Given text:

************

# Take A Look At My Camera



## drifter (Nov 27, 2019)

It looks Good... but



It doesn't take good photos... Im beginning to suspect...




It's a really good looking piece of equipment..

It doesn't do what I want it to do. I'm beginning to think the culprit is me,.


----------



## Grampa Don (Nov 27, 2019)

That looks like a PowerShot SX530.  That's a nice camera.  You should get great shots with it.  What do you want it to do that it doesn't?

Don


----------



## drifter (Nov 27, 2019)

@Grampa Don, Yeah, it is. I want to take good close-ups with it. So far I've not succeeded.
Of course, I've been comparing it to a film camera with a one to one Macro lens. I haven't
tried out that long lens yet. I haven't found a decent subject yet to attempt a decent shot.
What I've taken around the house would not be fit to print, so far as quality is concerned.
However, if the camera is good, I suspect the operator has lost his mojo.


----------



## Grampa Don (Nov 27, 2019)

Maybe there's something wrong with the camera.  I have 3 different models of the PowerShot series, all less fancy than yours, and if you leave them in auto mode it's hard to take a bad shot.  If you put it in macro mode, it should auto focus down to 1 cm.  It even has image stabilization.

One good thing about digital cameras: experimenting is virtually free.  So, you can try a bunch of different things and see what works best.  Also, you can often improve shots with free software.  I use one called FSviewer.

Don


----------



## RadishRose (Nov 27, 2019)

Is there a smudge on the lens?


----------



## drifter (Nov 27, 2019)

RadishRose said:


> Is there a smudge on the lens?


It's a Reflection.


----------



## drifter (Nov 27, 2019)

Grampa Don said:


> Maybe there's something wrong with the camera.  I have 3 different models of the PowerShot series, all less fancy than yours, and if you leave them in auto mode it's hard to take a bad shot.  If you put it in macro mode, it should auto focus down to 1 cm.  It even has image stabilization.
> 
> One good thing about digital cameras: experimenting is virtually free.  So, you can try a bunch of different things and see what works best.  Also, you can often improve shots with free software.  I use one called FSviewer.
> 
> Don


I know nothing of software for this camera. Where do you get it? How is it down loaded?

************

Data records:
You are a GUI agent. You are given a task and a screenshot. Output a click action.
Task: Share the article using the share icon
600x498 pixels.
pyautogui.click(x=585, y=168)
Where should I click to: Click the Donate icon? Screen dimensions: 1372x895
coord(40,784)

************

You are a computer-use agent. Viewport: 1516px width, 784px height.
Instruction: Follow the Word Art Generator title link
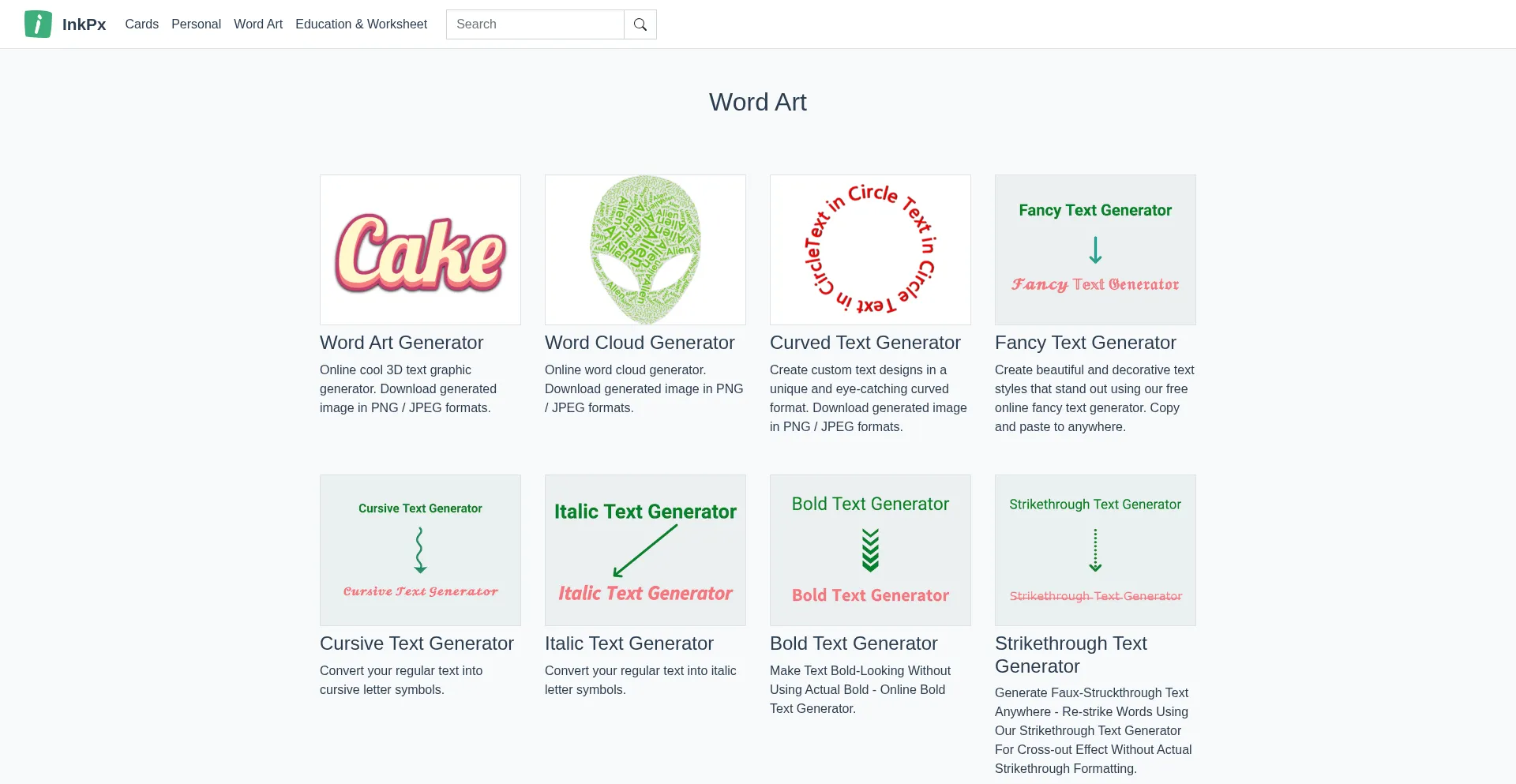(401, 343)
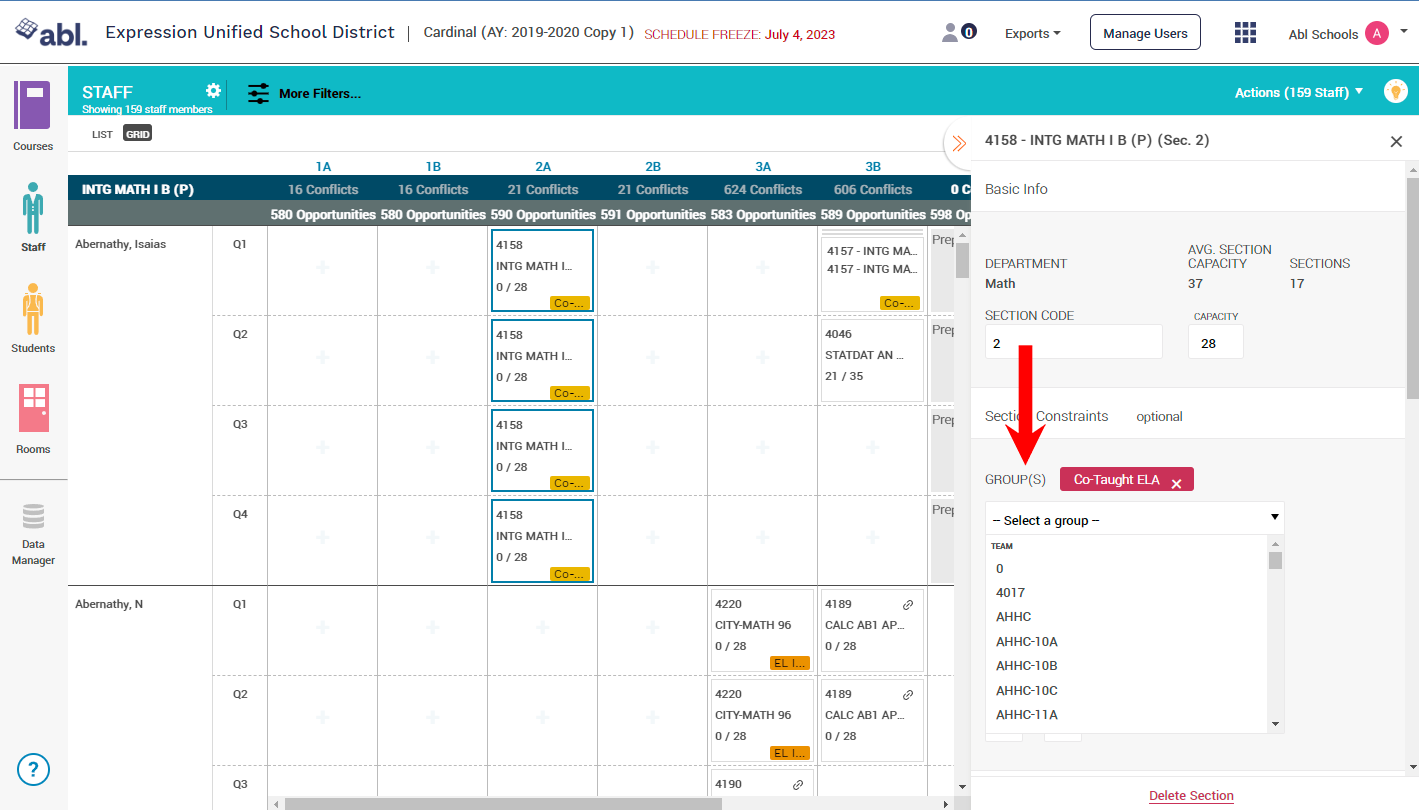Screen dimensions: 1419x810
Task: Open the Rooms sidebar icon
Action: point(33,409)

************

Work instructions:
A. From the camera forum thread, reproduce the part that opens with the words "It's a really" and closes with "that it doesn't?".
B. In the camera forum thread, name the free software Grampa Don says he uses to improve shots.

Answers for this exercise:
A.
It's a really good looking piece of equipment..

It doesn't do what I want it to do. I'm beginning to think the culprit is me,.


----------



## Grampa Don (Nov 27, 2019)

That looks like a PowerShot SX530.  That's a nice camera.  You should get great shots with it.  What do you want it to do that it doesn't?

B. FSviewer